When I was an undergrad mechanical engineering student at Maryland, I was considering graduate school there. However, my choices there were limited because I wanted to work in automotive engineering, specifically on internal combustion engines. The one professor who had done work on this was essentially retired and only teaching one class as a professor emeritus, not taking on any grad students.
There was another professor who was new to the university and I heard was highly regarded who did specialize in combustion. I don’t recall exactly, but at one point during summer break I think, I got the opportunity to work for him, perhaps as an intern or something like that.

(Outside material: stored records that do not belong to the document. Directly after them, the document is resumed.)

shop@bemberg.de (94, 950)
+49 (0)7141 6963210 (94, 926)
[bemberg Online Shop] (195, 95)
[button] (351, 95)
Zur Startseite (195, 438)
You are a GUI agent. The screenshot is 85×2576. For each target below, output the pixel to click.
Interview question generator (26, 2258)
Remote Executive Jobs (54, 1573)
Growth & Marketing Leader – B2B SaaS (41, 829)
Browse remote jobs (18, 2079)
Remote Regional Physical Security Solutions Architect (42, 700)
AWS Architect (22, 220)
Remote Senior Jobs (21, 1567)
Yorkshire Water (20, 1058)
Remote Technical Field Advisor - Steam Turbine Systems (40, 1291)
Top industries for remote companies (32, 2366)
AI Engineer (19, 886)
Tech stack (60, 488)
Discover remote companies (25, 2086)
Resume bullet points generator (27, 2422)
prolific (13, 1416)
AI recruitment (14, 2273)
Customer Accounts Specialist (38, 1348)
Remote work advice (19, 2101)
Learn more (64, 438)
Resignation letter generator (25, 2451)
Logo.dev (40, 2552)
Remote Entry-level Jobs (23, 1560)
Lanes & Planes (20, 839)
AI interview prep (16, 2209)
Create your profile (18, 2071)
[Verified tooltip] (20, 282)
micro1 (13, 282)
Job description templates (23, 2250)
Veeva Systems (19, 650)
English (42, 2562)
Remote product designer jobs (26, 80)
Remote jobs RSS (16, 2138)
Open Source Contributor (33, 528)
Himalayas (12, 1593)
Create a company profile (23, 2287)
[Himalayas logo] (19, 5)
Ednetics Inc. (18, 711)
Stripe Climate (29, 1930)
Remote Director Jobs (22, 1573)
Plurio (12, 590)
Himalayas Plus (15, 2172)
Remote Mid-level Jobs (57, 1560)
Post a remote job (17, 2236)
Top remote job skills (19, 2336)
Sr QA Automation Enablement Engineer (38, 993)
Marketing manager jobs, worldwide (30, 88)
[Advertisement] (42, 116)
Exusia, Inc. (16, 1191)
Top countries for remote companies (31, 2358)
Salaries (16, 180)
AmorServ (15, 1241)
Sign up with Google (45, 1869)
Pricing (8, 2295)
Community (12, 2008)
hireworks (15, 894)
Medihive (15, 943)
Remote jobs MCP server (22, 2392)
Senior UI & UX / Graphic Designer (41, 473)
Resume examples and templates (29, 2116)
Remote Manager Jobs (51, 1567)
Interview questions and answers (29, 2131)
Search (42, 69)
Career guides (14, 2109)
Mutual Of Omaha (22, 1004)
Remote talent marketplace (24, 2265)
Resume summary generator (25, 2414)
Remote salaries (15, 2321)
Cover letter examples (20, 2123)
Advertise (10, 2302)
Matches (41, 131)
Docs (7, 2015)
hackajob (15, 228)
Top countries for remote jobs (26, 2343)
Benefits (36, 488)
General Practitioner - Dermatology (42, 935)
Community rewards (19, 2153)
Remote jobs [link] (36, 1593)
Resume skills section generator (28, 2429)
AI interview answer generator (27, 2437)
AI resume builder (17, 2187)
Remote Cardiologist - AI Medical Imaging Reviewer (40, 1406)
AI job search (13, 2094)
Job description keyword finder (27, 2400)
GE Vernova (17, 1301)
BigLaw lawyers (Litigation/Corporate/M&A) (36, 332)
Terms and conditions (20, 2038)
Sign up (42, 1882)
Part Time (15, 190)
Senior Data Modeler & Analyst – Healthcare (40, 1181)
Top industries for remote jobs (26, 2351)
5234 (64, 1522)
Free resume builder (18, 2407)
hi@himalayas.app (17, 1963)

At the time, there was one graduate student he had who was running the lab. This student complained about him constantly. He was going on about how terrible the professor was, he didn’t know what he was doing, why was he doing it this way, etc. He completely turned me off to this professor. I got out of there as soon as I could, and the next semester when the professor walked in as the teacher for one of my classes, I quickly switched to go to that class taught by a different professor (the engineering department at Maryland would list all classes as taught by “Staff” so you couldn’t pick ahead of time based on who it was. When my friend Andy Staff graduated, the dean joked, “you’re the one who was teaching all those classes!”).
Today, I received the email newsletter from the Mechanical Engineering department at Maryland, and it included this article about the professor.
Gupta Inducted into Royal Academy of Engineering
Professor Gupta was honored for his achievements in clean and efficient energy conversion technologies used in energy, power and propulsion systems. He is a leading authority on swirl flows, distributed combustion, and biofuels production and use.
What I think really happened was that his grad student was just a complainer, and I in my youth didn’t really judge the situation for what it was. I didn’t make enough effort to find out for myself what the professor was really like to work for. Maybe the grad student was right, or right about some things, but I find it hard to believe that Dr. Gupta would be that terrible of an advisor yet succeed so much and stay at Maryland this long if he were that bad. I wish I had found out for myself.
And that professor emeritus? Shortly before I graduated, when it was too late to do anything about it, I found out that he had taken on one of my classmates as a grad student because of that student’s strong interest in the field. If I had known that earlier, I would have pursued that option myself.
Edit: I’ve realized the title makes it sound like Maryland wasn’t a good choice or something where it wasn’t suited to me and maybe that’s why I did go to grad school at University of Houston. That was a completely different life moment and choice. I would have loved to have gone to grad school at Maryland then, or even now. I still bleed four colors.